By Viviana Lletget (Visiting Student – Department(s) at Trinity: English, Political Science, and Sociology – Home University: University of California Berkeley, Ethnic Studies)
Part of the reason I came to study in Ireland was to learn more about its political history, particularly Northern Ireland, which is one of the four countries that makes up the United Kingdom. British colonialism ended with the Irish Partition in 1921 under the Government of Ireland Act 1920, making Northern and Southern Ireland UK territories operating in different Home Rule fashions, but in 1922 with the War of Independence, Southern Ireland became independent as the Irish Free State. Belfast has always been a place to protest and voice your political position within the mainstream two factions of Irish Nationalism or Unionism. Belfast is saturated with social movement histories, and has been affected by violent pasts that seem to still plague the city besides its increasing social solidarity among citizens. People get along, though generally speaking, Catholics and Protestants don’t really hang out in each other’s neighborhoods, but no one is bombing or vandalizing a rival’s area as before.
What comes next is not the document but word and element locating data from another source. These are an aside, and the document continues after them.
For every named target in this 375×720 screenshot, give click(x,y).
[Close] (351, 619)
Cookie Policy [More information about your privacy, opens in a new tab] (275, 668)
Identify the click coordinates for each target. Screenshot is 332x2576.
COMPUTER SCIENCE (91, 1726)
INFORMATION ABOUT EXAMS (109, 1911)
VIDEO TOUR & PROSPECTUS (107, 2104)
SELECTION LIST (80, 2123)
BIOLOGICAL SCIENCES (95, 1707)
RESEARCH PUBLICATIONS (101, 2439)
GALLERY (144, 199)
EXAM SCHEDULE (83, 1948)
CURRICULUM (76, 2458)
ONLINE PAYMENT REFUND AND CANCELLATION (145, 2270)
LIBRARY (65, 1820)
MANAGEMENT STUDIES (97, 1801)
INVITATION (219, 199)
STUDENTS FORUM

Things have changed in Belfast, though the city is definitely still segregated.
As soon as I got a free weekend to travel to Belfast from Dublin I took it. I had been excited to see such an important place where Irish history had been formed shaping its current identity. An Irish friend was able to drive us, and most of the drive up from Dublin is beautiful. Green scenery, nice looking trees, mystical-looking nature. We ended up finding a hotel room at the famous Europa Hotel. It has been known to be the most bombed hotel in Europe, being bombed 28 times during the period of The Troubles. The Troubles is a common name given to the Nationalist versus Unionist conflicts during the 20th century, though still carries on today due to mistrust, usually between catholic and protestant neighborhoods from the Irish Partition. The Troubles was about fighting for Irish Nationalism or being loyal to the British Crown. Since the Good Friday Agreement of 1998, an agreement drafted by British and Irish government in order to continue peacemaking between the North and South, the discussion over having Northern Ireland be a part of the Republic of Ireland is still talked about today, yet it did establish more peace in the city. The highlights of my trip were seeing politically charged street murals about peace and destruction caused by war, and seeing memorials dedicated to those who have lost their lives during The Troubles. The street murals discuss a wide range of political topics, from Northern Ireland specifically to world peace.
Belfast has a reputation for being dangerous, but I felt it was a relatively safe city – even though there are many reminders throughout the city of its violent past. Barricades are still implemented and used to enclose certain neighborhoods, and the motive behind this is to keep Protestants or Catholics on each other’s own side of the city. That was shocking to me. Walls with bars or fencing at the top to keep people from jumping into neighborhoods they shouldn’t be within was very prison-like and really made an impression on me. I mean, these weren’t walls belonging to governmental compounds, but it is a whole city constructed of walls to border safe places for a certain faction of people. Blockades are still used every night at a certain time, and though considerable peace has been established between catholic and protestant parties, physical barriers continue to demonstrate a mistrust throughout the peacemaking process.
Going to Belfast was a very special time for me. I was able to absorb and reflect on all the history I had been reading about in my classes. I feel honored in that I was able to find the Peace Walls (also known as Peace Lines) and be able to write a message to inspire positivity. The Peace Walls are really long walls that have artistic murals on them and people from all over the world who come to visit Belfast can write a message on them. I wrote: “Peace and Love from the SF Bay Area 2016.” I actually didn’t know what to write, but that was the first thing that came to mind. Once a year the walls get repainted so that another year of new messages can be written. I am not sure if people think the Peace Walls work, but it is good to read the positive messages when you walk by them as they make you think about how many people would rather see peace than violence. I like to think that the Peace Walls help remind people that past conflicts do not have to be today’s reality. Belfast is an incredible place to visit. While you are there, make sure to check out the street murals that have very educational, positive, and motivating messages on them.